The genkan is, simply put, where one leaves one's footwear on entering. Like so many elements of Japanese culture, while appearing simple, there is nothing simple about it.
The necessity of removing one's shoes before entering a home, and the tendency to sit on flat cushions on the floor beside low tables, are elements of the past that live on very strongly in modern Japanese lifestyles. The genkan solves the problems of both where to remove one's shoes and where to leave them.
When the front door of a Japanese home is opened, one is greeted first by the host, and indirectly by a rough-floored rectangle, beyond which a low step offers entry on to a carefully floored or carpeted surface. Technically, the genkan, that lower section of floor just inside the door, is a token of 'the outside', whereas when one takes a step up into the home proper, that is 'the inside'.
Shoes, sandals, coats and umbrellas are definitely items for the outdoors, and they remain firmly 'outside' in the genkan; footwear on the floor, or on a special shelf, umbrellas in a special stand, and coats on a rack or peg. In contrast, socks are, by definition, 'clean' (or they should be!), and so they are worn indoors, and most hosts will provide slippers for guests to wear inside for warmth or comfort. Japanese slippers typically come in one size (that doesn't quite fit anyone) making walking difficult, but the slipper shuffle is easily learned, though slippers are a whole separate subject.

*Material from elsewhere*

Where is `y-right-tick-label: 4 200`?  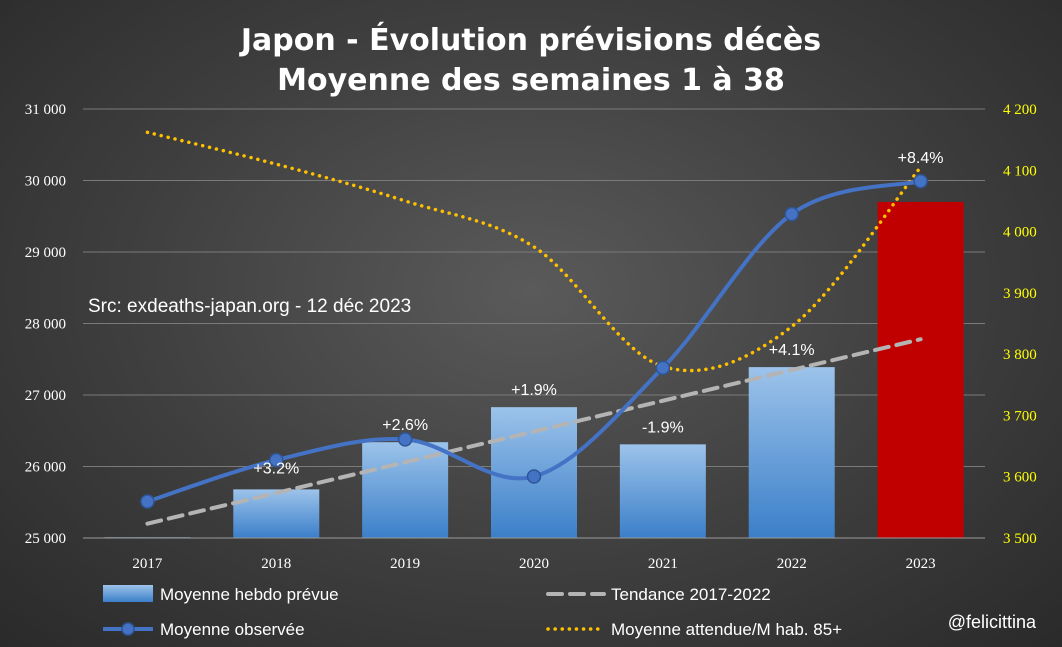 y-right-tick-label: 4 200 is located at coordinates (1020, 110).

Where access to a traditional building is by way of screen doors, then the adjacent step serves as the token genkan where footwear is left.

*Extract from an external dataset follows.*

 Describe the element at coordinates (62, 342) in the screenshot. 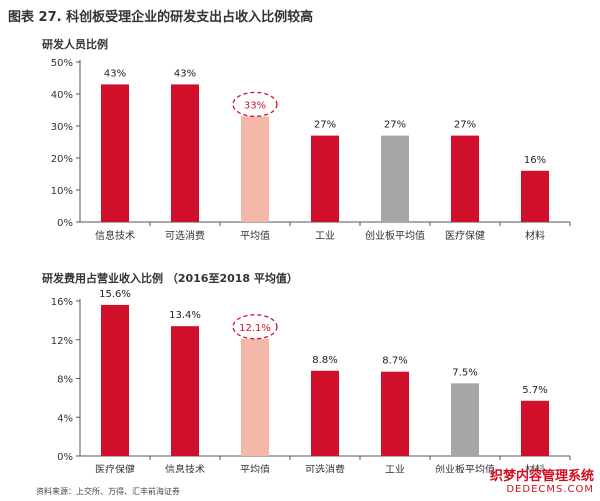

Opening day at the Ebetsu International School. Though the entrance is carpeted it still serves as the place to change one's shoes to slippers.
One can think of the genkan as akin to the porch that overhangs and encloses the doorway at a western home, allowing the home comer to close the porch door on the outer elements, remove coat and boots, before opening the main door into the house.
The genkan is like a porch that has been intruded into the home; or conversely the porch is like a genkan that has been extruded outside the home. The big difference being that it is impractical to have a porch if you live in an apartment building or a 'mansion' (Japanese for condominium), whereas the genkan is more universally practical.
Genkan etiquette
Genkan etiquette, like so much of Japanese etiquette, is precise but rarely explained, leaving the first time visitor floundering as to quite what to do.
It is not enough just to remove one's shoes here and step up and inside; there is a right way and a wrong way of doing this. The wrong way is to pull off your shoes, drop them on the floor (or heaven forbid on the carpet), step on the lower section of floor with your socks (which have now become dirty in every possible sense of the word), and then step up and into the home.
The right way is to toe and heel your shoes so that you step out of them gracefully, leaving them down on the 'outer' floor of the genkan while you step up directly from your footwear into the home without your socks ever touching the 'outside' floor.
The fact that the genkan floor will most likely have been swept spotlessly clean by your host before your arrival is irrelevant.
Correct use of the genkan is as much a cultural ideal as it is practical common sense, it reflects deeply held Japanese views and attitudes to the concepts of 'inside', 'outside', and cleanliness, and in the simplest practical terms avoids tracking dirt into the home.